RECORDED DATA:
***

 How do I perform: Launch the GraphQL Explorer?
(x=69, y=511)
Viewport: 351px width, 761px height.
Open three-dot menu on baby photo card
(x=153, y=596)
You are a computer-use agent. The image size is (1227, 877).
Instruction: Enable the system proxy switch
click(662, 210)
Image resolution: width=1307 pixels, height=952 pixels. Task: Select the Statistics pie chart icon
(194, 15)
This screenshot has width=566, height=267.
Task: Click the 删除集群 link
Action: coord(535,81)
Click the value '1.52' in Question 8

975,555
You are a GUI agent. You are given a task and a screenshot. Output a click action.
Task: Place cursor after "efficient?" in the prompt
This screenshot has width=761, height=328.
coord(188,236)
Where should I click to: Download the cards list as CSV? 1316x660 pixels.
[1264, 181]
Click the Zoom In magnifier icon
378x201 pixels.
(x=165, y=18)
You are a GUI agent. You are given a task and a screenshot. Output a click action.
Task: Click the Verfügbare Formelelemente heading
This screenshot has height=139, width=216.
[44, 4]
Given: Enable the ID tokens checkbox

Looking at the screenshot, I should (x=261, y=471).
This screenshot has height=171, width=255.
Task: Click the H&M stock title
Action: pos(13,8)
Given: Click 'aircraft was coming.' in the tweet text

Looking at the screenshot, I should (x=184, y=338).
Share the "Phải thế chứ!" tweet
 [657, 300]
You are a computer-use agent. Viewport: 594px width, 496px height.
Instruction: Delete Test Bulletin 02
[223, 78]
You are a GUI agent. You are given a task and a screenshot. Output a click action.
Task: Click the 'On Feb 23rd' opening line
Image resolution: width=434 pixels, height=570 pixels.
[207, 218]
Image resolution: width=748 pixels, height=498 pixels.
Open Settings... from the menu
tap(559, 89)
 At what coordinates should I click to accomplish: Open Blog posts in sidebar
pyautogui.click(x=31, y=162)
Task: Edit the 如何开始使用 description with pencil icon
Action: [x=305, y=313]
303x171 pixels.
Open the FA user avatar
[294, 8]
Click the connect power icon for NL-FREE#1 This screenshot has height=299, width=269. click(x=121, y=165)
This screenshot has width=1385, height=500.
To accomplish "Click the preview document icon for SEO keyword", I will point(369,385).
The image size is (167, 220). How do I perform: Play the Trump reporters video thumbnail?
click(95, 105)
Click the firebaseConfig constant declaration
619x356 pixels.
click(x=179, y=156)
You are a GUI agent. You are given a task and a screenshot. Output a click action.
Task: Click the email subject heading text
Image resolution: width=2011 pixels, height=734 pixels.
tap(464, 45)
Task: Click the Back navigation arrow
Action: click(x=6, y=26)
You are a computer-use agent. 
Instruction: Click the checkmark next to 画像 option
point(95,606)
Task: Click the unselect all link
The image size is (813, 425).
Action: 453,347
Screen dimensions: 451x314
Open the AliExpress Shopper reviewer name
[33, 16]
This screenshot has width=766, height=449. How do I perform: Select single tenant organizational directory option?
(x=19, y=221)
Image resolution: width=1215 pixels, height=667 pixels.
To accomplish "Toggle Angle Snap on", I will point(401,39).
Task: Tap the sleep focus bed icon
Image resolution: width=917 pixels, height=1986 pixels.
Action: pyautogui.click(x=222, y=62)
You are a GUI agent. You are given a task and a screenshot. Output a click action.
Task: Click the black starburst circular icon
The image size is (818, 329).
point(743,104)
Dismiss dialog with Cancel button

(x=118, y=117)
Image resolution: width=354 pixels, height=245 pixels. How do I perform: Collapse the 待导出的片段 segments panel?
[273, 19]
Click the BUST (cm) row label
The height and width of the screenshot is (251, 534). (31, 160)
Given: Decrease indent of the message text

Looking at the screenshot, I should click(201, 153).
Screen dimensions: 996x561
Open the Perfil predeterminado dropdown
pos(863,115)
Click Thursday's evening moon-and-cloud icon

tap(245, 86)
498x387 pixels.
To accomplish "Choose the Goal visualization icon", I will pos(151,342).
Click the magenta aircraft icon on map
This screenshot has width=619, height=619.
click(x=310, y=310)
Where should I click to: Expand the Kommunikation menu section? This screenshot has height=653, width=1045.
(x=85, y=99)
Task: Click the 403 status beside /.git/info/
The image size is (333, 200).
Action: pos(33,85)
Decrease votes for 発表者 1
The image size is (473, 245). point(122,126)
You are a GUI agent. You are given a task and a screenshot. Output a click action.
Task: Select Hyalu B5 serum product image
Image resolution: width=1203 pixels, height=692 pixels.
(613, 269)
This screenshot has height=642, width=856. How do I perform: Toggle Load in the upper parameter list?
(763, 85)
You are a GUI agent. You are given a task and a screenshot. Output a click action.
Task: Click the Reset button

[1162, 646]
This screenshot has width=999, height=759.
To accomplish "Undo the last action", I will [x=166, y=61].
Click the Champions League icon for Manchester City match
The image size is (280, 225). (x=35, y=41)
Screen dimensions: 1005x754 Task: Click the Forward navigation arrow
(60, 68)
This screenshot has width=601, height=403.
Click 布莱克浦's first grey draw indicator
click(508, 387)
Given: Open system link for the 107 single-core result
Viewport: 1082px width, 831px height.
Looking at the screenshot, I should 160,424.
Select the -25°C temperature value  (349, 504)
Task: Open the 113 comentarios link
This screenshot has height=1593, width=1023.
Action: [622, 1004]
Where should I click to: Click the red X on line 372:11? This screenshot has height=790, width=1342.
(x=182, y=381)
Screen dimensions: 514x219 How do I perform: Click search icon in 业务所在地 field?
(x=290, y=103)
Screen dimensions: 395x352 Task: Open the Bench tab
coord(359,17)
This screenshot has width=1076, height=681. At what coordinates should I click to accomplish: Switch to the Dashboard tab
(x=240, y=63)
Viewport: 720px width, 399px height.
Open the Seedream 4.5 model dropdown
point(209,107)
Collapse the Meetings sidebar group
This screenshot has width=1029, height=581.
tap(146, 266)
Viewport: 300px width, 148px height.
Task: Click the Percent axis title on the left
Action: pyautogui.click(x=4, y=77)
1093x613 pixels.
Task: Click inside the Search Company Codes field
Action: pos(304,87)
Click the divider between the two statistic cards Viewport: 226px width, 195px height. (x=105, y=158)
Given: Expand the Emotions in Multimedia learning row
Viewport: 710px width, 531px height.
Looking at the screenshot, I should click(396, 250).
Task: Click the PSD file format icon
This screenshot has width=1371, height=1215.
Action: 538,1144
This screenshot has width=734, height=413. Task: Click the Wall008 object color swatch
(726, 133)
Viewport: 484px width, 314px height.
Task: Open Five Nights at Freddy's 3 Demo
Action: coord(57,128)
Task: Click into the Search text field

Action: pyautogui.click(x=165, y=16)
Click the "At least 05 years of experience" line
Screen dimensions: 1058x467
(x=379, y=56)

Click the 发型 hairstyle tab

***

YOUR INSTRUCTIONS: Copy out each line from the listing that contains the string "heading".

RESULT FOR THIS EXERCISE:
Task: Click the Verfügbare Formelelemente heading
Task: Click the email subject heading text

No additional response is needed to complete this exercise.